Exercise directions: Could you reproduce the lines below from the one with "Task: Switch to the JUPYTER tab" through the one with "How do I perform: Click"? Keep both ends and add nothing.

Given records:
- Opening Delimiter -

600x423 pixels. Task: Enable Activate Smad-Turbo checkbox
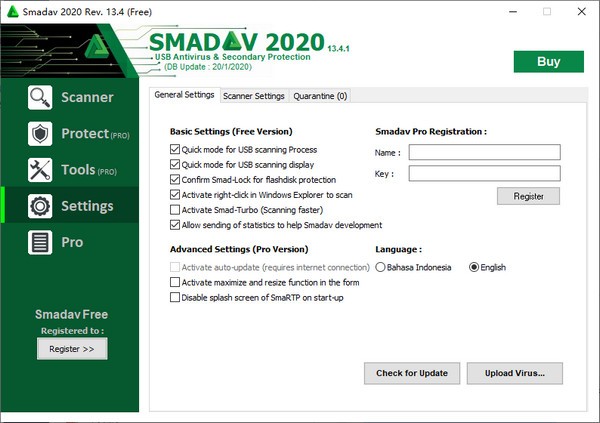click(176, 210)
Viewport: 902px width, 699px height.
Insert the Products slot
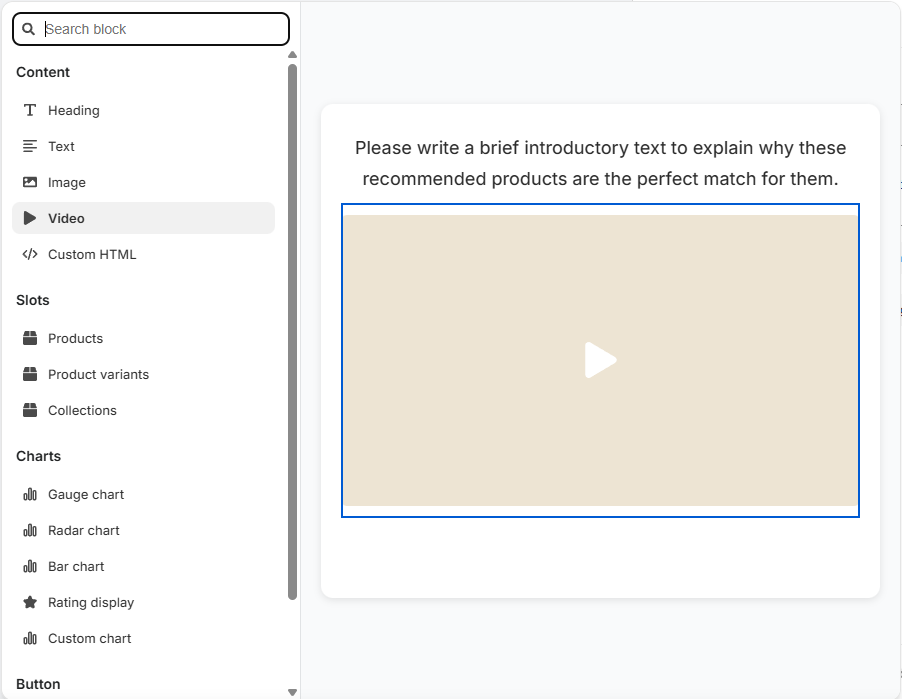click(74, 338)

- Closing Delimiter -
- Opening Delimiter -

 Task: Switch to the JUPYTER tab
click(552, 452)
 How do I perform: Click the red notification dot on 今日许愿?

- Closing Delimiter -
- Opening Delimiter -

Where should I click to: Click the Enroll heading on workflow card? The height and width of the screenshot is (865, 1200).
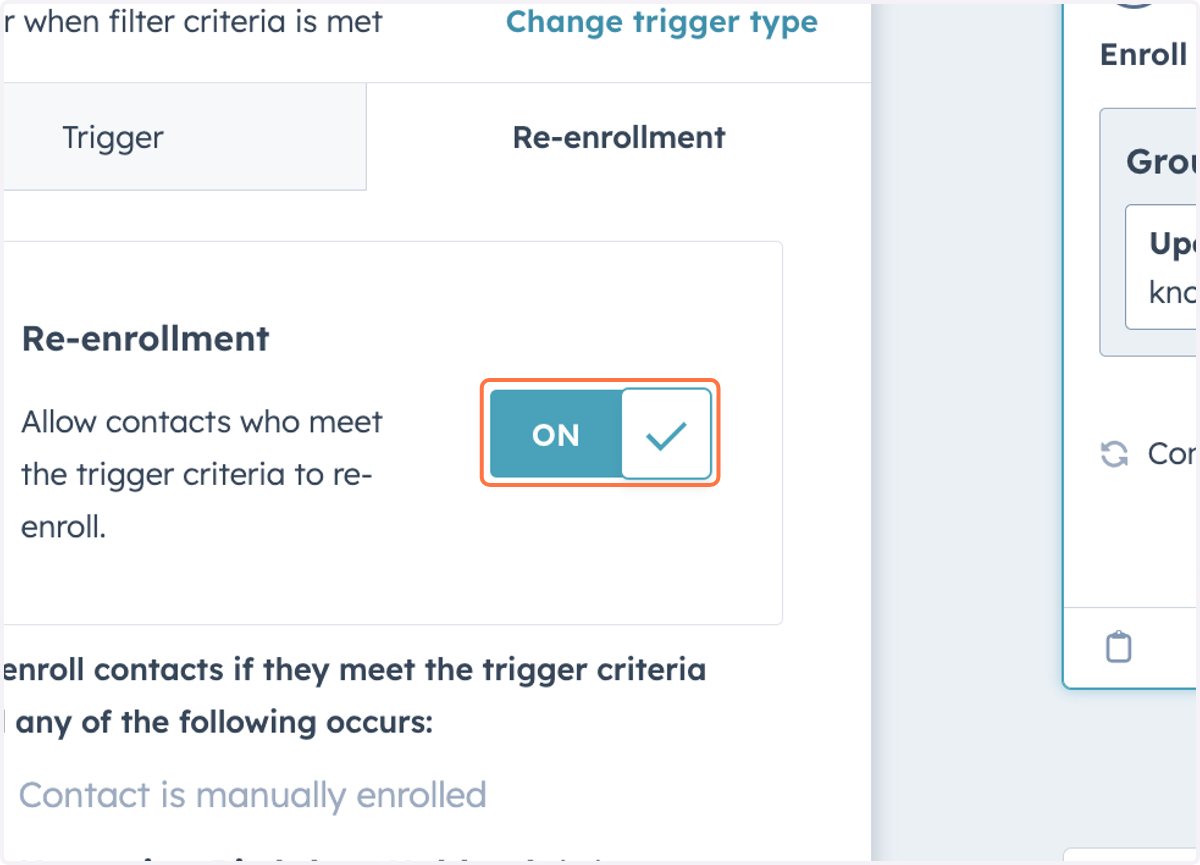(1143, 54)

- Closing Delimiter -

Task response:
 Task: Switch to the JUPYTER tab
click(552, 452)
 How do I perform: Click the red notification dot on 今日许愿?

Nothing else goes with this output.